Yanow is a bit inconsistent when he calls Carter “one of the top alto saxophonist of all time” and then follows up with the claim that he was “overshadowed by saxophonists as Johnny Hodges, Charlie Parker, and John Coltrane, to name three innovators”, a peculiar bit of reasoning, but it did bring to mind that Coltrane was a Hodges small group sideman (there’s a great live “In a Mellotone” on which he sounds just like Dexter Gordon). I love Hodges, but was he an innovator? Really? I would say he was an original. (Charlie Parker dubbed him Lily Pons for beauty.) I’ll leave it to your readers to decide if Benny Carter was overshadowed by Coltrane.
P.S.: Ed Berger became Benny’s road manager (debut was Japanese tour), record producer (the label Evening Star was a collaborative venture) and true friend. To observe that relationship develop remains one of the great pleasures of my long life with jazz.
Dan Morgenstern
New York, NY
A Reply
Dear Editor:
First let me say that it’s great that Dan Morgenstern reads The Syncopated Times. His contributions to jazz are immeasurable and he is the last significant jazz journalist from his generation to still be with us. I always thought that he wrote the best liner notes for reissues.
In his letter to the editor which is in the February issue, he mentions a few things in my recent Benny Carter article that he disagrees with. Fortunately they are all opinions rather than historic facts. I’ll answer them here.

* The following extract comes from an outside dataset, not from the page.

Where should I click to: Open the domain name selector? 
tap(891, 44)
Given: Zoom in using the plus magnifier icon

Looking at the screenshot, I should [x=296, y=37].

Yes, I think The Benny Carter Story would be a rather dull movie. Carter was successful for 70 years, never had an off period or a comeback, and there is nothing controversial about his consistent excellence. Movies aren’t made about professionals who show up on time, do everything perfectly and have a stable private life.
In the article, I state that Carter was a decent clarinetist. There were so many major clarinetists active in the 1930s that I don’t think one would think of Carter as being among the all-time greats on that instrument. Of course Carter was skilled at just about everything in music and, considering that the clarinet was his third best instrument, his clarinet playing was remarkable in its own way. He recorded some great solos before giving up the clarinet altogether.
Yes, the very impressive book Benny Carter: A Life In American Music is filled with loads of valuable information about Carter and is an admirable work that I’ve owned for 20 years but, no, I did not use it as a source for the article. It wasn’t needed. Perhaps it should have been mentioned in the piece.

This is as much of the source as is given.